As we’ve seen, StarCraft as we know it today isn’t how the game was originally conceived. Once much closer to WarCraft in design, it was only when Blizzard saw how far ahead its competition was that it was motivated to transform the game into the RTS giant it would eventually become.
So you can understand the weird feelings at Blizzard HQ when, a few years later, they found out one of those competitors had been a big fat phony.
As former Blizzard exec Patrick Wyatt notes on his blog, the one game that did more damage to the StarCraft team’s spirits than any other was Dominion Storm (pictured above), by Ion Storm. While StarCraft in its original form was looking like something from the early 90s, at a 1996 CES showing Dominion Storm looked like something out of the next millennium.

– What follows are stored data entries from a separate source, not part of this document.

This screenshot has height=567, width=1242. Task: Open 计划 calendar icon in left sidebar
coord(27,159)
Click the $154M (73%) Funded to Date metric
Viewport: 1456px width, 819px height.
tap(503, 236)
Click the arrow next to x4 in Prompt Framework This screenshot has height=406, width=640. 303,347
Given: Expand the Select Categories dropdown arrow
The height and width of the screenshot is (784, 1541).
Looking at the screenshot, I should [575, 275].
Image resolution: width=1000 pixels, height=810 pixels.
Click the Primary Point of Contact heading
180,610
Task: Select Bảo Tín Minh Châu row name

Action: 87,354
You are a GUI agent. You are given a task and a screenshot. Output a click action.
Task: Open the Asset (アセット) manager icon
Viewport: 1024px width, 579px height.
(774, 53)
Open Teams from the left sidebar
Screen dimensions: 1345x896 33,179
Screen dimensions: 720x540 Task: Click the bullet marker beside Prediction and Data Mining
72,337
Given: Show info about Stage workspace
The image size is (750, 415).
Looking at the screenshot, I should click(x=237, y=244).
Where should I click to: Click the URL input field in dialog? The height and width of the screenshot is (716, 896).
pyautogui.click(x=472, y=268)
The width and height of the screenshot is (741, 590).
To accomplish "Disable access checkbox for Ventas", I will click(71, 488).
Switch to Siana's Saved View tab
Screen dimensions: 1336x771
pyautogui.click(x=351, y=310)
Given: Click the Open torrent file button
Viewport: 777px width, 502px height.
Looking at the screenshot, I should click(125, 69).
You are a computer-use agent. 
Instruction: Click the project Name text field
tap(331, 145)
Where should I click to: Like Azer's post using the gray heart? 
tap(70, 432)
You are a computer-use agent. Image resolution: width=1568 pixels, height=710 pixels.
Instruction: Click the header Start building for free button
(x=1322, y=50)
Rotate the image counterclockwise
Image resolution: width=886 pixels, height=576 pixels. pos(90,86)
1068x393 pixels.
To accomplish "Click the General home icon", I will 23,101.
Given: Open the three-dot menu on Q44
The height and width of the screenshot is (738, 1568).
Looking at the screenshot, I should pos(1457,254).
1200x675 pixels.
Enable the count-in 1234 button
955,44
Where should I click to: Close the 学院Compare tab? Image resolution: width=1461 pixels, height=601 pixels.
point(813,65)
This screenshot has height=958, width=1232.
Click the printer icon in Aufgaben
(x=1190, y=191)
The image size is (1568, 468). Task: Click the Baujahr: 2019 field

It made the StarCraft team “lick our wounds and plan for the future”, he writes, and resulted in not just big changes for the game, but for Blizzard’s development process as a whole.
Imagine their surprise, then, when after Ion Storm closed up a few former employees came to work at Blizzard and spilled the beans on Dominion Storm’s CES demo.
“At some point I talked with Mark and Patrick about how Dominion Storm knocked us on our heels”, Wyatt says, “and they let us in on Ion Storm’s dirty little secret: the entire demo was a pre-rendered movie, and the people who showed the “demo” were just pretending to play the game! It would be an understatement to say that we were gobsmacked; we had been duped into rebooting StarCraft, which ultimately led it to be considered ‘the defining game of its genre’.”
A silly move on Ion Storm’s part, then, but one we should all be thankful for. Without that kick in the pants who knows how StarCraft would have ended up?